## Stated exercise
Gather every line of the listing below that contains the word "Open", and copy each of those lines unchanged.

## Source records
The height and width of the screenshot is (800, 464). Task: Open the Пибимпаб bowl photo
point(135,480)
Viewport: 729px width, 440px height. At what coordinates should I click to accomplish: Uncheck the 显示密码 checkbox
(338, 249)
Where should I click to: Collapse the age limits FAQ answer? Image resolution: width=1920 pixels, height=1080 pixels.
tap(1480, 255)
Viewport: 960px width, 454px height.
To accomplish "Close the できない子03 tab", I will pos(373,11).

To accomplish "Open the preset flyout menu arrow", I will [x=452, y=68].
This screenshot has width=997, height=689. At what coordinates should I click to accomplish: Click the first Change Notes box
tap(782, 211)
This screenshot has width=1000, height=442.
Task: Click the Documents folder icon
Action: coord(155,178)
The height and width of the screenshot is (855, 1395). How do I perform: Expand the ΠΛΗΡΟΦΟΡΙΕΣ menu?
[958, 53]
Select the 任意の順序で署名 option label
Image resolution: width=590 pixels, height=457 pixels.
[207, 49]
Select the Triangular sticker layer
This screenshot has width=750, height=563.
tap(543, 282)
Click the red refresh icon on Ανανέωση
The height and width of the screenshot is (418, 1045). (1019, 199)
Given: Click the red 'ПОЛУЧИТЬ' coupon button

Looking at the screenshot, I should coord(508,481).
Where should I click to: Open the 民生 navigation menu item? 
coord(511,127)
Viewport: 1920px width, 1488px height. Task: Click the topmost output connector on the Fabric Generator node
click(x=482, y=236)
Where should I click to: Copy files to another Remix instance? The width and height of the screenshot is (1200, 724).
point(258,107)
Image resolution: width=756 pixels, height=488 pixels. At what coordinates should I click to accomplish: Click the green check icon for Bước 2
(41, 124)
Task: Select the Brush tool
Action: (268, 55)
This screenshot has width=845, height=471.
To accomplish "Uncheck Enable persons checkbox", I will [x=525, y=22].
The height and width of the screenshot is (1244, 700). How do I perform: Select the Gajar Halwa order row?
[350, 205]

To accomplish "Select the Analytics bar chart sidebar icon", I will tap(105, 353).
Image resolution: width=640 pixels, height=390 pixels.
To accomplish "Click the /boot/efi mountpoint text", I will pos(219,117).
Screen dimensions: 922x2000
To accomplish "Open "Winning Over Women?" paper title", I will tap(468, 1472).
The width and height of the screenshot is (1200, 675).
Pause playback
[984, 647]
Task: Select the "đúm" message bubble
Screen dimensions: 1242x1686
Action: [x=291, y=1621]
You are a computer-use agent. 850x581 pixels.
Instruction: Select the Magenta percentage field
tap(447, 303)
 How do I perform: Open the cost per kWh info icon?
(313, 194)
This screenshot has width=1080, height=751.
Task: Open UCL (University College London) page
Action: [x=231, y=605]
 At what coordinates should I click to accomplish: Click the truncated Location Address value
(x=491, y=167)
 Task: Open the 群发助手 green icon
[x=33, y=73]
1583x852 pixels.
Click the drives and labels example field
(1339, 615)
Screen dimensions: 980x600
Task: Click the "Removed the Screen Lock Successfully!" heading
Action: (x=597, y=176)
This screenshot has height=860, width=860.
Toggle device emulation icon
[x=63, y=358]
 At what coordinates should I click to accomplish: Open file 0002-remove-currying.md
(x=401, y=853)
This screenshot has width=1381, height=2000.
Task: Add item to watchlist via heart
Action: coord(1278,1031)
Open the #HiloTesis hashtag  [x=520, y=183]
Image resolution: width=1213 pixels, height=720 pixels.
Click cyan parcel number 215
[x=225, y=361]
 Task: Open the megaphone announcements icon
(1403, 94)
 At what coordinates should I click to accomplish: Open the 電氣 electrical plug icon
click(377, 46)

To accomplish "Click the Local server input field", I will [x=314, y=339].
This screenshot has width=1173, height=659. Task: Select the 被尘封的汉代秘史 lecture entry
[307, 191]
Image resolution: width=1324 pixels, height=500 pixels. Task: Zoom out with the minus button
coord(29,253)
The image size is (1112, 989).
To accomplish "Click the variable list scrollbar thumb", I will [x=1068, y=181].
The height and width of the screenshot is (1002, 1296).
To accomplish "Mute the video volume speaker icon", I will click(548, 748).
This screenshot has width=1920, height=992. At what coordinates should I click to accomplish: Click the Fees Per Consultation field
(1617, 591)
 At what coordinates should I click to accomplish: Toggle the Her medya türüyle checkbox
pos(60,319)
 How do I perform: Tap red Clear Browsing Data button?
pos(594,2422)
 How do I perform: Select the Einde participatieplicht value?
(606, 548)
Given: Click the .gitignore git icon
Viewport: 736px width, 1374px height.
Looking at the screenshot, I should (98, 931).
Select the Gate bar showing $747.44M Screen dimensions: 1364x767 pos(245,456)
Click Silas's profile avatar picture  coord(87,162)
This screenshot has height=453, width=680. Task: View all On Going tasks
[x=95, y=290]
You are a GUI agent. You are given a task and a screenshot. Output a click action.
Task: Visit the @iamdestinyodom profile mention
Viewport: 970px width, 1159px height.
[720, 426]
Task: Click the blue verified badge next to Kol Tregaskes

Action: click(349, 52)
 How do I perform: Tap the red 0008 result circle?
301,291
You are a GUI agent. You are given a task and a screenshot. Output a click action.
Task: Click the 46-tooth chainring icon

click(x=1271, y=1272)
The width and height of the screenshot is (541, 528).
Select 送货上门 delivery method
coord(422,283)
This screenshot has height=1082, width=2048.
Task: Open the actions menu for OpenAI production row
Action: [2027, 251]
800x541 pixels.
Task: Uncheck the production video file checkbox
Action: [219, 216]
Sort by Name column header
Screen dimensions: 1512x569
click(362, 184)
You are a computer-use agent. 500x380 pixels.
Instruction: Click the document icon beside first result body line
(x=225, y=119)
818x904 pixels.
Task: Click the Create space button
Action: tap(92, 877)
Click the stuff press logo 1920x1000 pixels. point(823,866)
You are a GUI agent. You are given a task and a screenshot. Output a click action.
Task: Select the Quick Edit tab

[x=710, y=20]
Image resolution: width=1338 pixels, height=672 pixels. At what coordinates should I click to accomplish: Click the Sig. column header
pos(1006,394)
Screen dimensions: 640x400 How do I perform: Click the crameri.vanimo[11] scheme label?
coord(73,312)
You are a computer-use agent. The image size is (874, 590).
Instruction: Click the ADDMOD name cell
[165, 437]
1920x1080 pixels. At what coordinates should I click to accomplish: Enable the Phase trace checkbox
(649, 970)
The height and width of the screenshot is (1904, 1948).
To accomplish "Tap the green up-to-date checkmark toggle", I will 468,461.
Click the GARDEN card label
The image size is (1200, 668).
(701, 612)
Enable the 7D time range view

## Answer below
The height and width of the screenshot is (800, 464). Task: Open the Пибимпаб bowl photo
To accomplish "Open the preset flyout menu arrow", I will [x=452, y=68].
Where should I click to: Open the 民生 navigation menu item? 
To accomplish "Open "Winning Over Women?" paper title", I will tap(468, 1472).
 How do I perform: Open the cost per kWh info icon?
Task: Open UCL (University College London) page
 Task: Open the 群发助手 green icon
 At what coordinates should I click to accomplish: Open file 0002-remove-currying.md
Open the #HiloTesis hashtag  [x=520, y=183]
 Task: Open the megaphone announcements icon
 At what coordinates should I click to accomplish: Open the 電氣 electrical plug icon
Task: Open the actions menu for OpenAI production row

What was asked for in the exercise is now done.